If you are in debt or you need some quick cash to fix up your home, you can use a home equity loan to help. A home equity loan will basically release all the equity that is tied up in your home and provide you with some much-needed financial assistance. If you are struggling to meet your monthly payment obligations or you need money to buy a new car, consider a home equity loan. It is one of the easiest ways to get some quick cash to cover your expenses now.

There are two basic types of home equity loans, a standard home equity loan and a home equity line of credit (HELOC). Both loans will use the value of your home as collateral to give you the money you need now. The current market value of your home, minus you remaining payments will determine the equity that is left in your home. The longer you have owned your home, the higher your home equity will be because you do not have as many mortgage payments left to pay.

What is a bridge loan?:

If you want to buy a new home, but you have not sold your old home, you can use a bridge loan to secure your new home. The bridge loan is basically used as a down payment on your new home. This can really help a seller if they need some quick cash while their existing home is up for sell. Lenders generally do not release funds on a home equity loan if that home is currently listed.

In order to qualify for a bridge loan, you need to have a good credit rating. Lenders will take a look at your debt-to-income ratio and they want to see someone that can control their spending and is worthy of a loan.

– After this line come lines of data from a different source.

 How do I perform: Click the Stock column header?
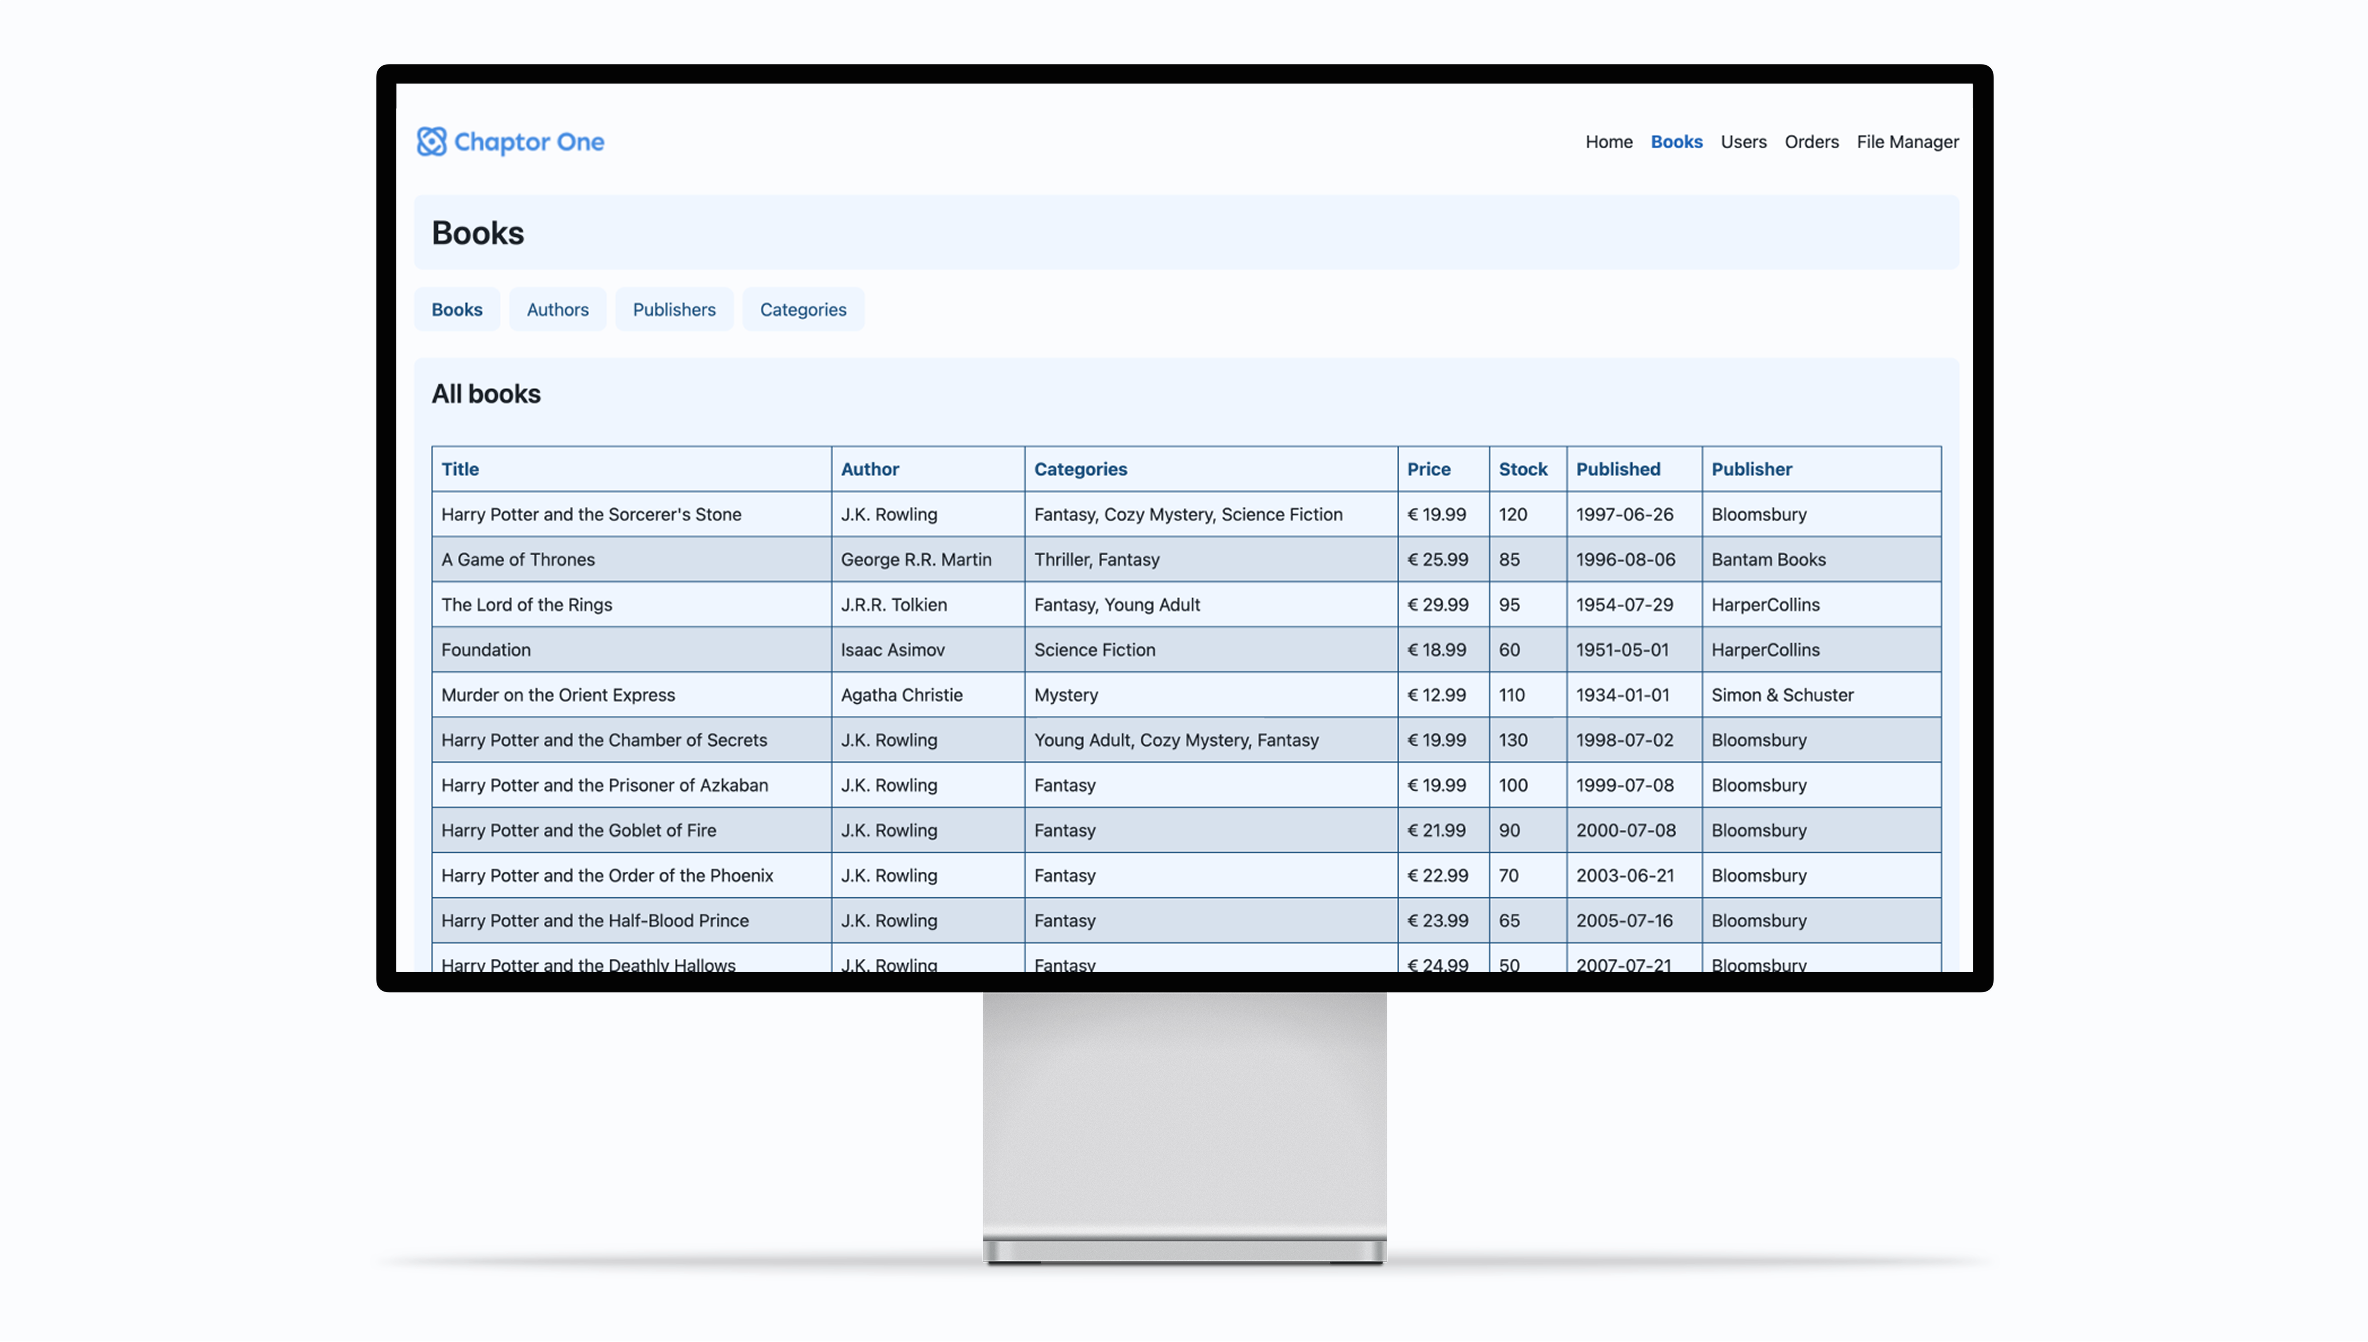[x=1522, y=469]
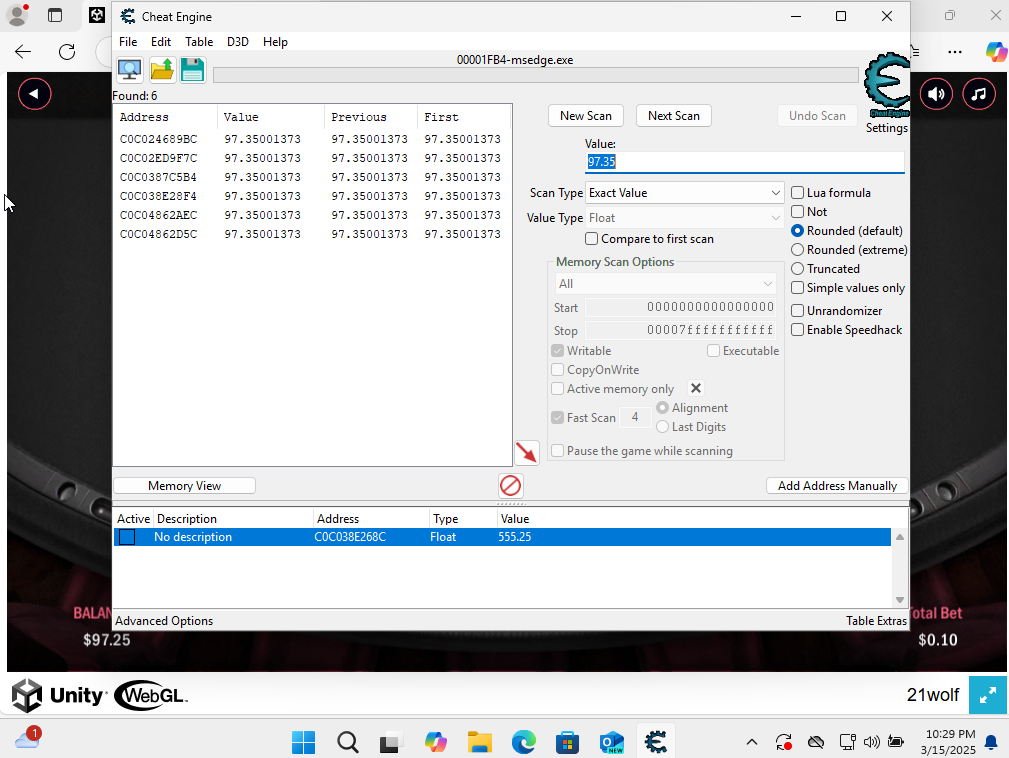
Task: Mute game sound with speaker icon
Action: pos(936,94)
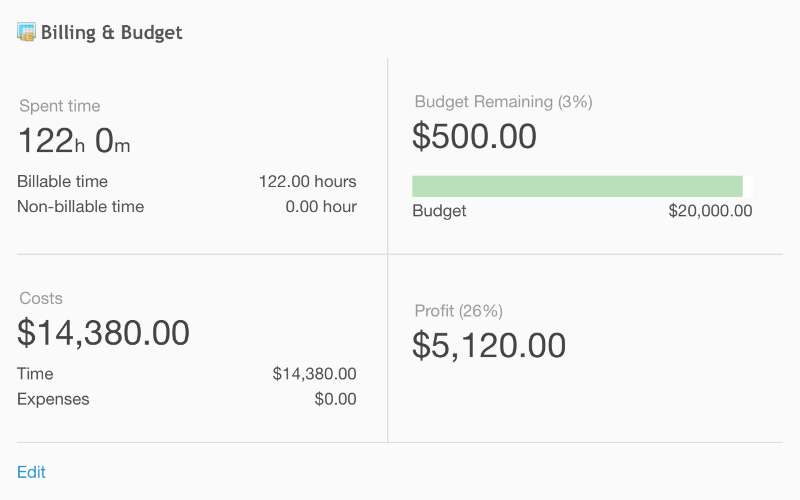The width and height of the screenshot is (800, 500).
Task: Click the 0.00 hour non-billable value
Action: [x=321, y=207]
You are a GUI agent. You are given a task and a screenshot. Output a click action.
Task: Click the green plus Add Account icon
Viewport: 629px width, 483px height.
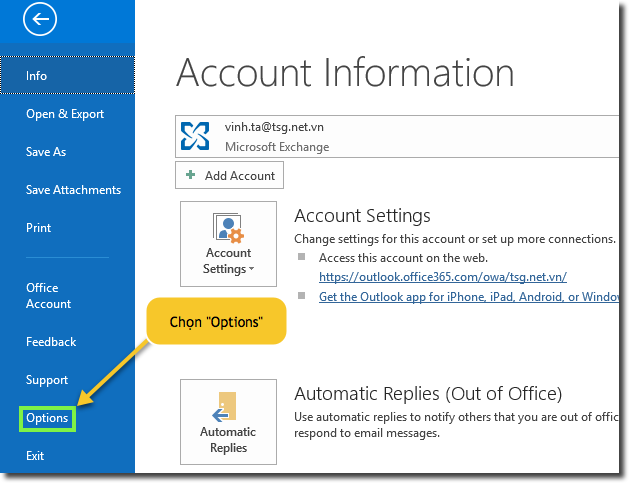pos(190,176)
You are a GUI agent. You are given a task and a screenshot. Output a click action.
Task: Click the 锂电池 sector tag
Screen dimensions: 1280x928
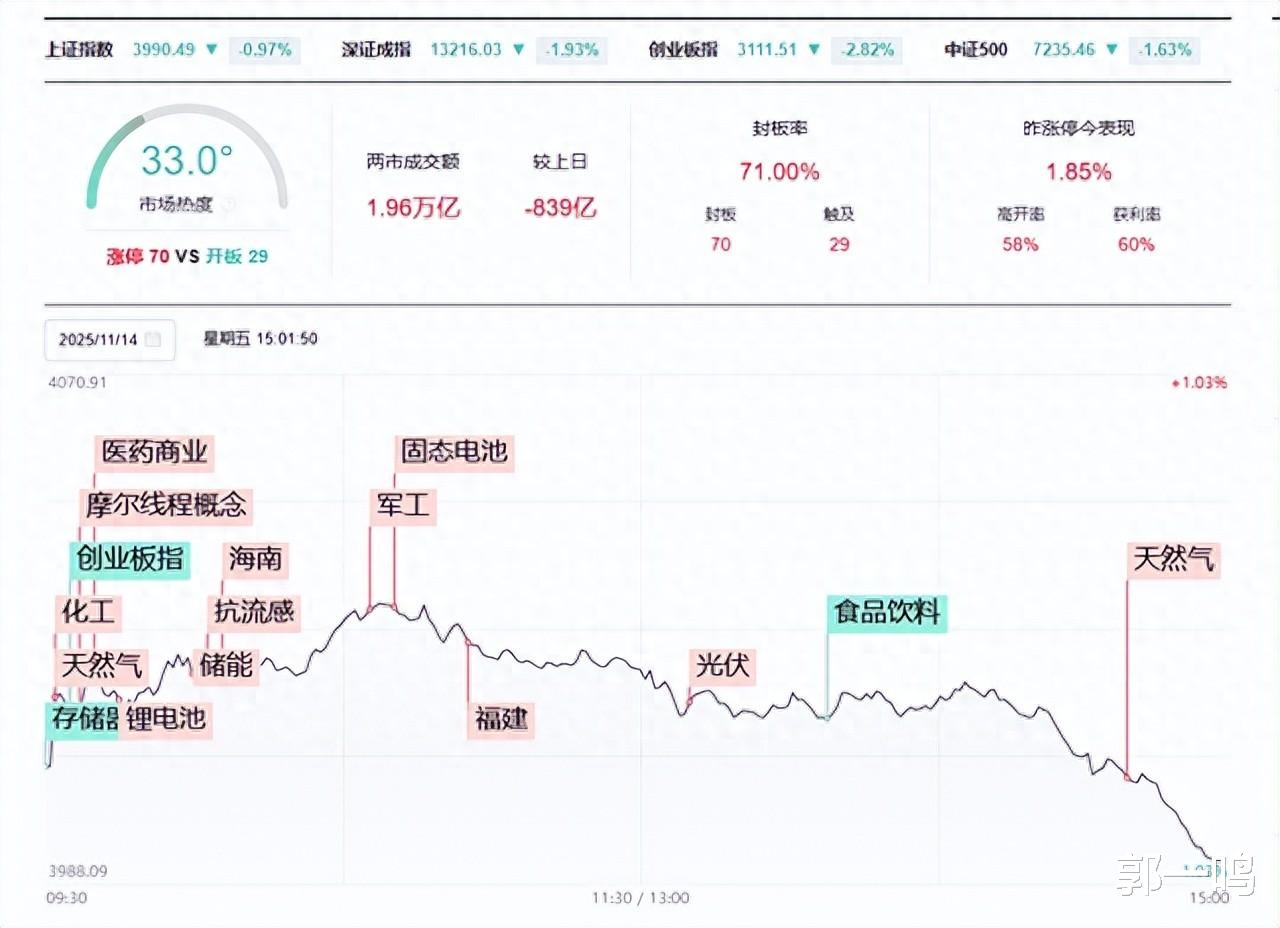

A lender will look at the long-term financing of your new home and determine if you are eligible for the bridge loan.

A bridge loan is a little more expensive than a home equity loan, but it can really help you if you need some money now. Each lender has different standards and different rates when it comes to bridge loans. Once you sell your home, the bridge loan needs to be paid in full plus any interest fees and other fees. You will have around $2,000 in other fees which include appraisal fees, title fees, and administration fees. There is also a loan origination fee which is based off the loan amount.